Lo mejor de la noche no fueron solo los tantos de Jesús de Miguel y Enric Gallego; también lo fue la atmósfera de fútbol e ilusión que hubo en el Heliodoro Rodríguez, que volvió a latir como en sus mejores días y como si viviera ajeno a la nueva realidad del CD Tenerife. Dispuesto a demostrar que el sentimiento blanquiazul no entiende de división, ni de categorías, el aficionado blanquiazul acudió a su reencuentro con el representativo y firmó un ambiente propio de Primera o Segunda División. Así lo acreditan los dígitos de afluencia de espectadores –14.201–, que rebasaron con creces los de algunos encuentros de la campaña pasada.
La última cita en casa había sido el desangelado partido con el Real Oviedo, ya con el equipo descendido, así que fue anoche cuando un remozado Heliodoro –«ha quedado muy chulo», acreditó el presidente Miñambres– volvió a latir de verdad. Las bufandas y banderas blanquiazules se hicieron notar en los aledaños mucho tiempo antes del inicio de la contienda y el horario nocturno acompañó para que la afluencia de público fuese muy notable.
El Tenerife, que había cerrado su campaña de abonos justo el día antes, aprovechó el momento de sonar el himno por megafonía para anunciar su cifra oficial de afiliados: 13.548. Son casi tantos como el curso anterior en Segunda División y el dato acredita el excelente momento de comunión entre el equipo y la grada.
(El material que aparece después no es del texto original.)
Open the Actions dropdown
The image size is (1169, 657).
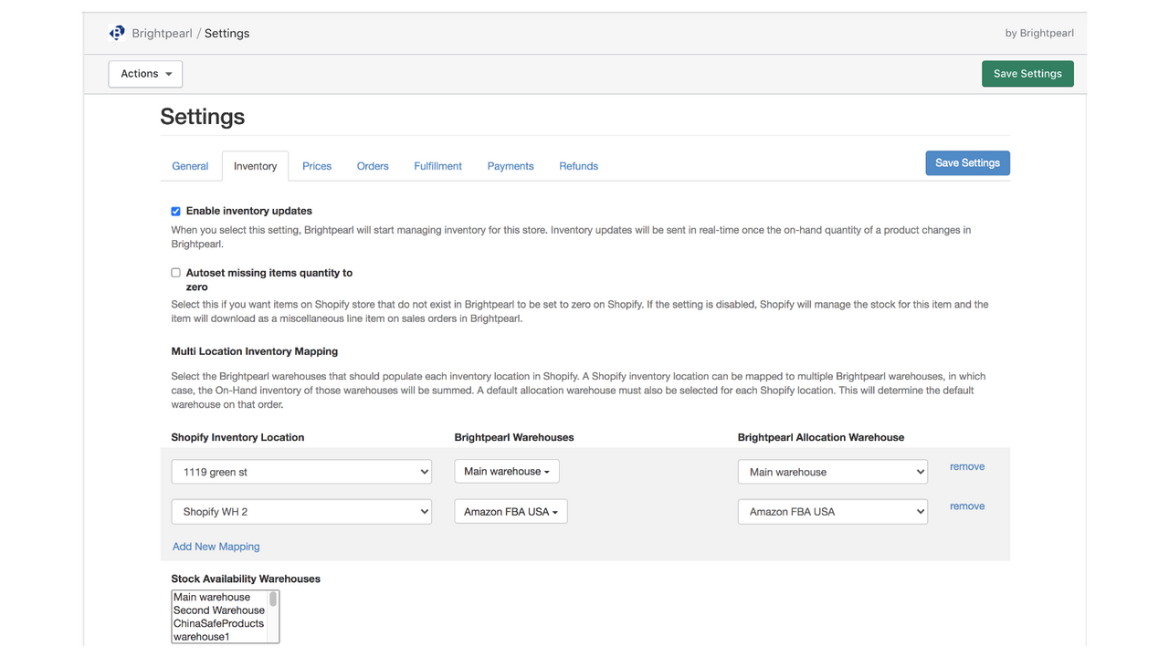point(144,74)
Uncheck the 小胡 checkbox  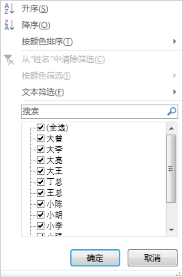click(41, 215)
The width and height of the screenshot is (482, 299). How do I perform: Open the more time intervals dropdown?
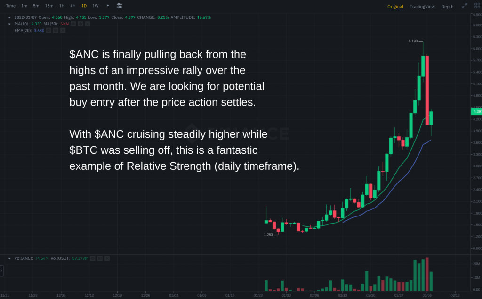coord(108,6)
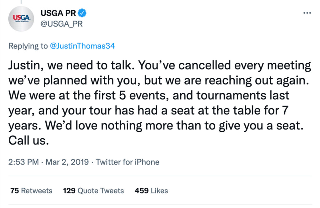View the 75 Retweets list
The height and width of the screenshot is (208, 320).
pos(31,190)
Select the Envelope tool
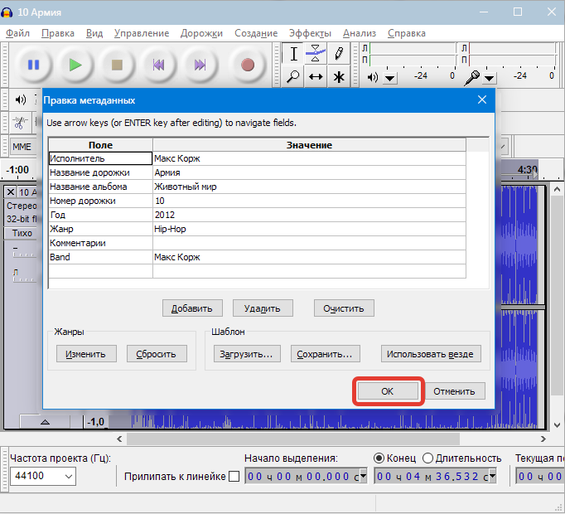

Para el equipo que ahora preside Felipe Miñambres, el número total de abonados es el más alto de la historia del club fuera del fútbol profesional.
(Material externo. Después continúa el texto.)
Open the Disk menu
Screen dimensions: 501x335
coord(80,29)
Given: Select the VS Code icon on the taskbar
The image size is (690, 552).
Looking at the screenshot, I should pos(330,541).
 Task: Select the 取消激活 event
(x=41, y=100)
Además, y en la comparativa con años pretéritos, el registro del debut en casa –en esta ocasión más tardío porque se produjo a principios de septiembre– supera con creces los datos en Segunda División que hubo frente al Lugo hace solo tres años y se queda prácticamente a la par que los que trajeron consigo el Tenerife-Almería del año anterior y el Tenerife-Oviedo de hace dos temporadas. Tal y como enunciaron ayer los protagonistas después del partido, con el Heliodoro a favor «todo se hace más fácil». Por lo pronto, anoche fueron multitud los que celebraron la primera victoria en casa. Alegrón para empezar.